The reply to the records below should contain exactly the lines from the line with "Open the tower 38380 map marker" through the line with "This screenshot has width=1024, height=587.", and nothing besides.

[Dataset excerpts — start]

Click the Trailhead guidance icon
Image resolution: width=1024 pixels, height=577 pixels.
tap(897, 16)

[Dataset excerpts — finish]
[Dataset excerpts — start]

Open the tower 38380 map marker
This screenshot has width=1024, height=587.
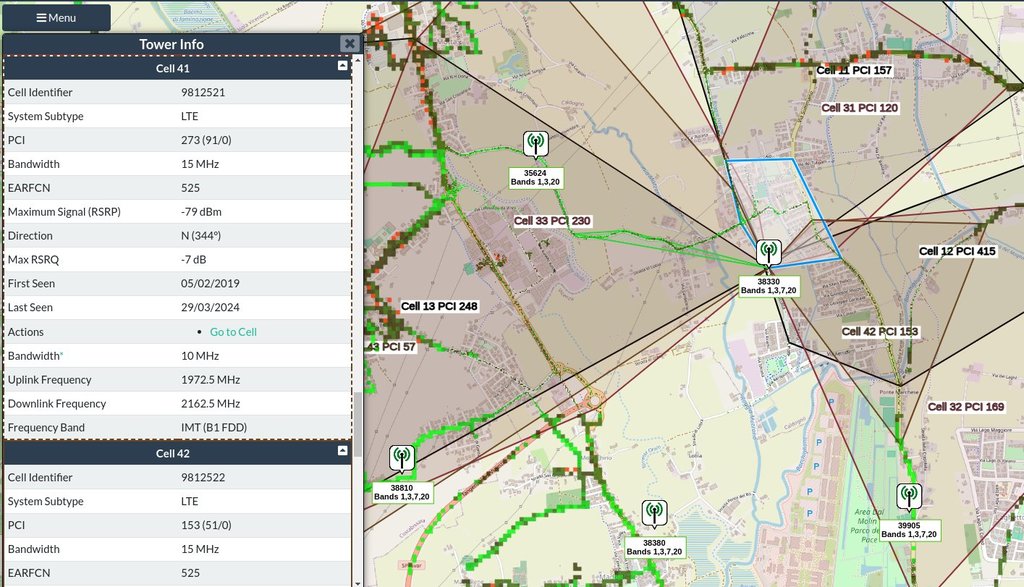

[Dataset excerpts — finish]
[Dataset excerpts — start]

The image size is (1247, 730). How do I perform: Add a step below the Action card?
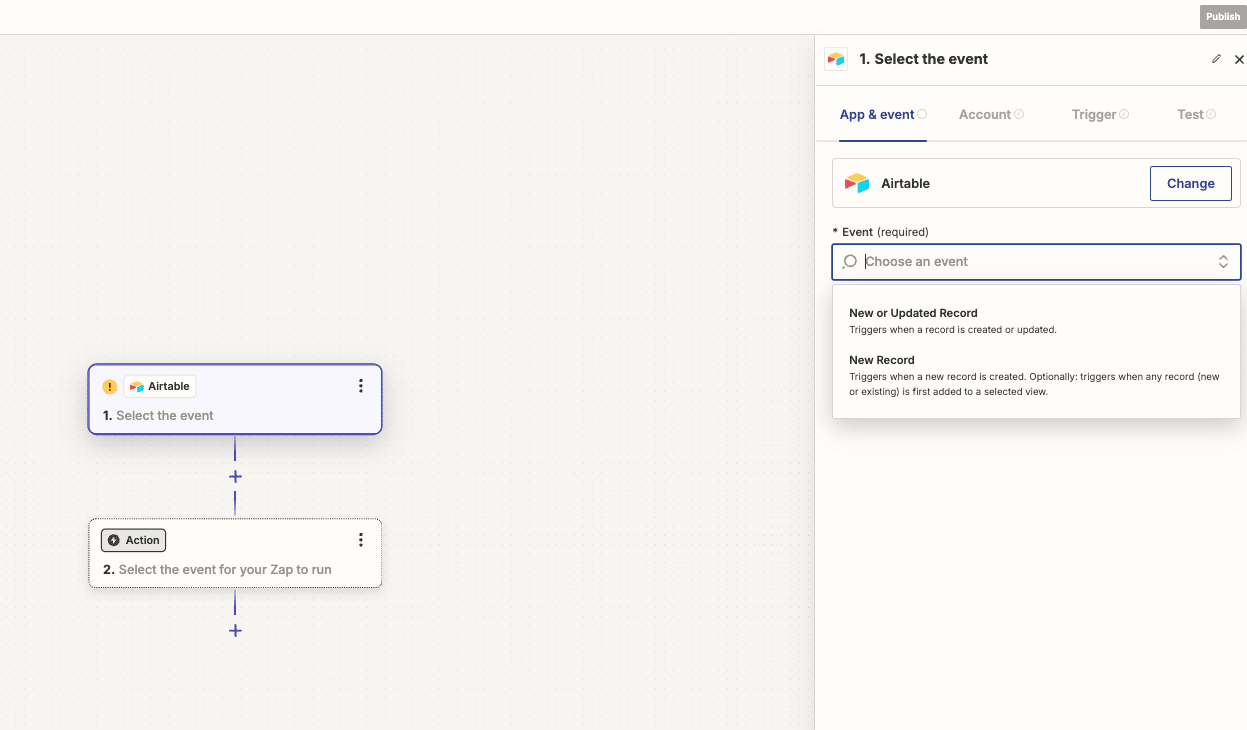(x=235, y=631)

[Dataset excerpts — finish]

Written solution:
Open the tower 38380 map marker
This screenshot has width=1024, height=587.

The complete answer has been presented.